◆ Document passage ◆
Tom Matte, 82, who spent his entire 12-year NFL career as a gritty running back for the Baltimore Colts — except for a star turn for three games in 1965 as their quarterback — died Tuesday at his home in Towson, Maryland.

After scoring three touchdowns to carry Baltimore past Cleveland in the 1968 NFL championship game, Matte became the first player to top the 100-yard rushing mark in a Super Bowl, totaling 116 yards in a huge upset loss to Joe Namath and the New York Jets. He earned a championship ring with the 1970 Colts despite being sidelined with an injury for most of the season.

Nelson Freire, 77, a reclusive Brazilian pianist whose fabled technique and sensitive, subtle musicianship made him a legend among pianophiles, died Monday at his home in Rio de Janeiro. Freire had been suffering from trauma after a fall in 2019, which led to surgery on his upper right arm and left him unable to play.

Freire was one of the greatest pianists of the past half-century, possessing a gift that, in its grace of touch and its ease of virtuosity, recalled playing from the great masters of the half-century before that. His playing had a wisdom that critics rarely failed to describe as innate.

Even so, his profile remained relatively limited. Comparisons to Arthur Rubinstein and Vladimir Horowitz abounded, but Freire was an uncommonly reticent artist, giving fewer concerts than many of his peers, recording only rarely early in his career and remaining indifferent to publicity.

Dr. Aaron T. Beck, 100, whose brand of pragmatic, thought-monitoring psychotherapy became the centerpiece of a scientific transformation in the treatment of depression, anxiety and many related mental disorders, died Monday at his home in Philadelphia.

Advertising

Beck was a young psychiatrist trained in Freudian analysis when, in the late 1950s, he began prompting patients to focus on distortions in their day-to-day thinking, rather than on conflicts buried in childhood, as therapists typically did. Beck’s work, along with that of Albert Ellis, a psychologist working independently, provided the architecture for what is known as cognitive behavior therapy, or CBT.

Manuel Neri, 91, a noted San Francisco artist whose life-size figurative sculptures, usually of women and often painted, evoked classical statuary while updating it for the 20th century, died Oct. 18 in Sacramento, California.

The Bay Area figurative movement, which included painters Richard Diebenkorn and sculptor and ceramist Peter Voulkos, with whom Neri studied, bucked the trend toward abstract expressionism and returned to figure-focused art. In plaster, bronze and other materials, Neri rendered figures sometimes without heads or arms and painted directly on the casts, incorporating scratched or textured detailing.

◆ Questions ◆
• 1. In the obituaries, how many rushing yards did Tom Matte total in his Super Bowl appearance?
• 2. Continue the obituaries after their last sentence.

◆ Entries supplied ◆
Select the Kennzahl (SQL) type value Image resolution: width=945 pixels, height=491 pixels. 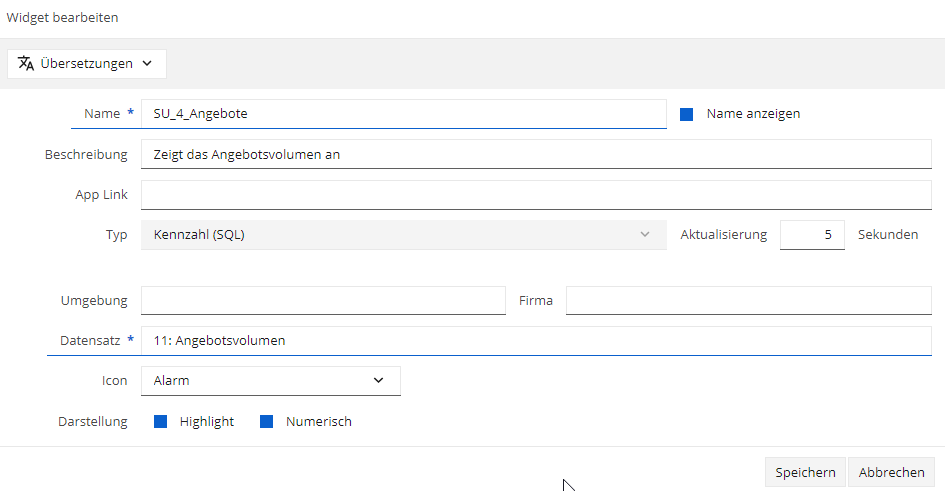coord(199,234)
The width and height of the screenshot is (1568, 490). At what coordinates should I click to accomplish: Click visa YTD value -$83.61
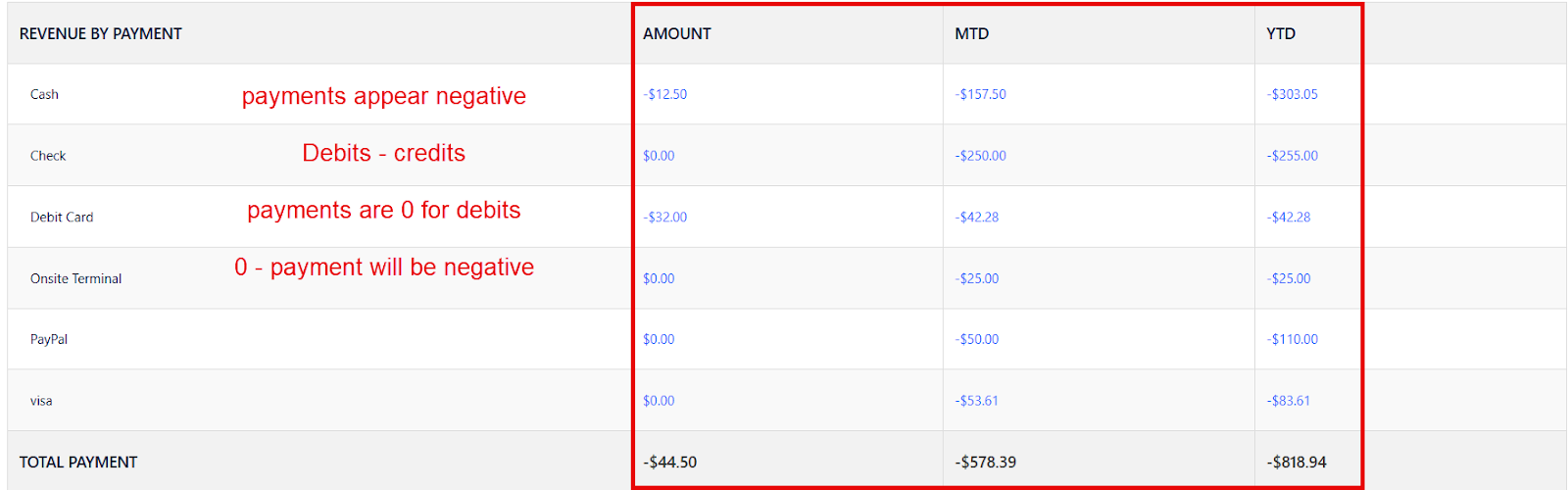tap(1288, 401)
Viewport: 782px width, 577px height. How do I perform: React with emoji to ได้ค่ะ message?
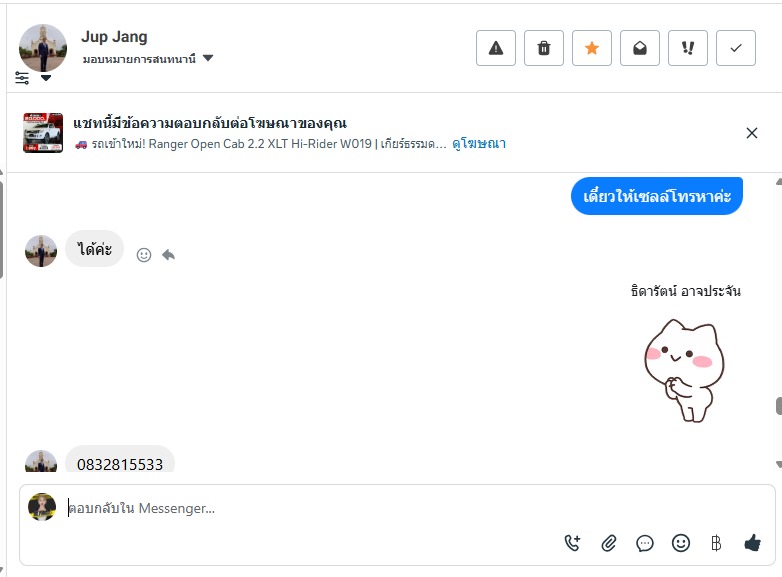point(144,255)
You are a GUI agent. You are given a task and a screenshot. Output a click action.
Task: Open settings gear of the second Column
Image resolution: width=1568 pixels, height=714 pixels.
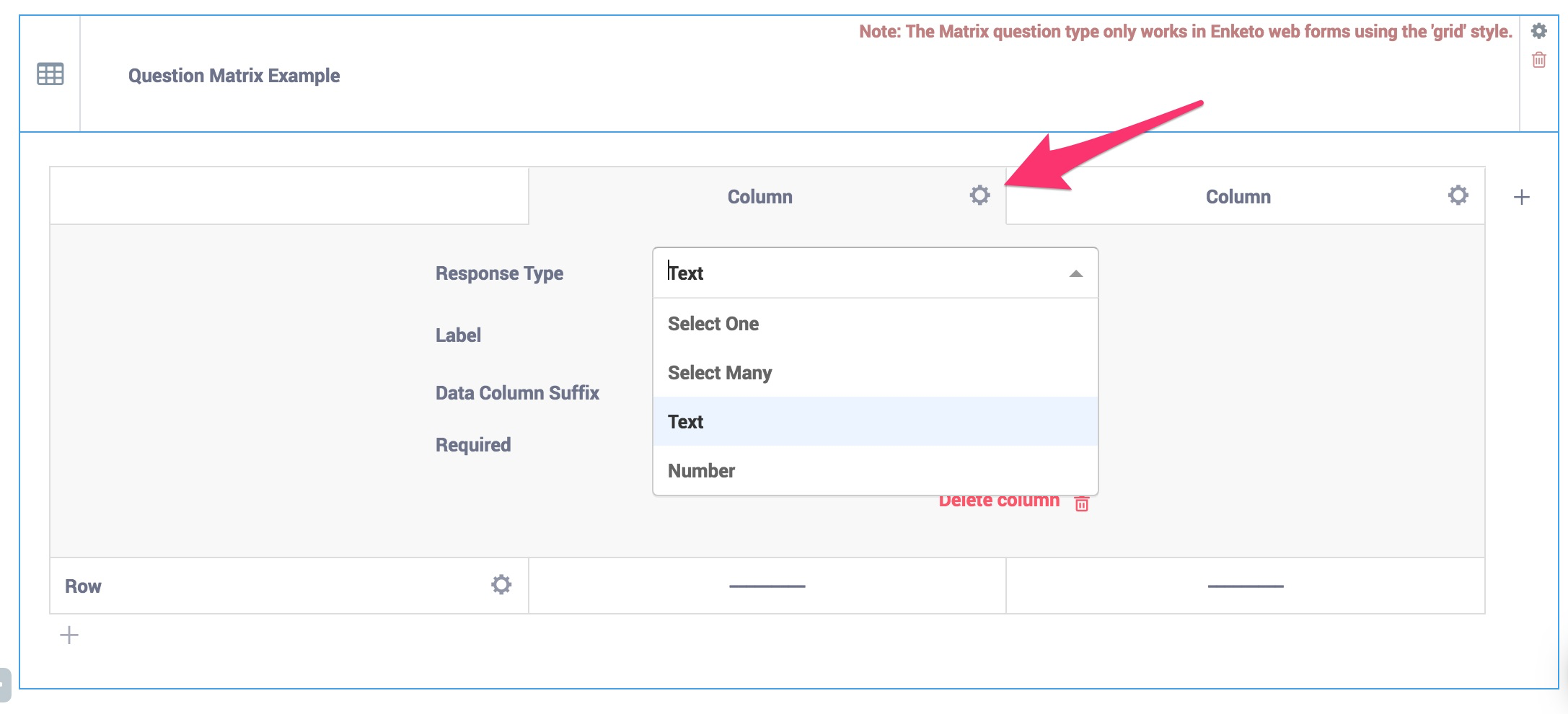(1458, 195)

◆ Per-task outputs ◆
• 1. 116 yards.

• 2.
Neri was part of the lively Beat scene in San Francisco in the 1950s and early ’60s, and was the director of the Six Gallery when a landmark poetry reading took place there in 1955: Allen Ginsberg giving the first public recitation of his masterpiece, “Howl.”

Margaret York, 80, homicide detective who helped inspire the 1980s police drama “Cagney & Lacey” and who rose to become the highest-ranking woman in the Los Angeles Police Department, died Oct. 17 at a hospital in Los Angeles. The cause was a series of illnesses and finally multiple organ failure.

While working homicide in the 1970s, she was paired with Detective Helen Kidder — mainly, both said, because the men in the department didn’t want to work with a woman. This left them partners by default and inadvertently created a groundbreaking team of an all-female homicide unit. The series — in which Tyne Daly portrayed Mary Beth Lacey, the character based on York, and Sharon Gless played her partner, Christine Cagney, based on Kidder — ran from 1981 to 1988 and won multiple Emmy Awards.

Mimi Levin Lieber, 93, a pioneer in the use of focus groups to shape product development and marketing at some of the country’s largest companies, including Hanes and General Mills, and later a stalwart advocate for early childhood literacy in New York, died of respiratory failure Oct. 16 at a Manhattan hospital.

One of Lieber’s biggest successes came in 1969, when her research among women provided the framework for L’eggs, a line of pantyhose from Hanes sold at supermarkets and packaged in plastic egg-shape containers. It was a radical — and very successful — move, one Hanes might never have taken had Lieber’s research not shown that women were eager for it.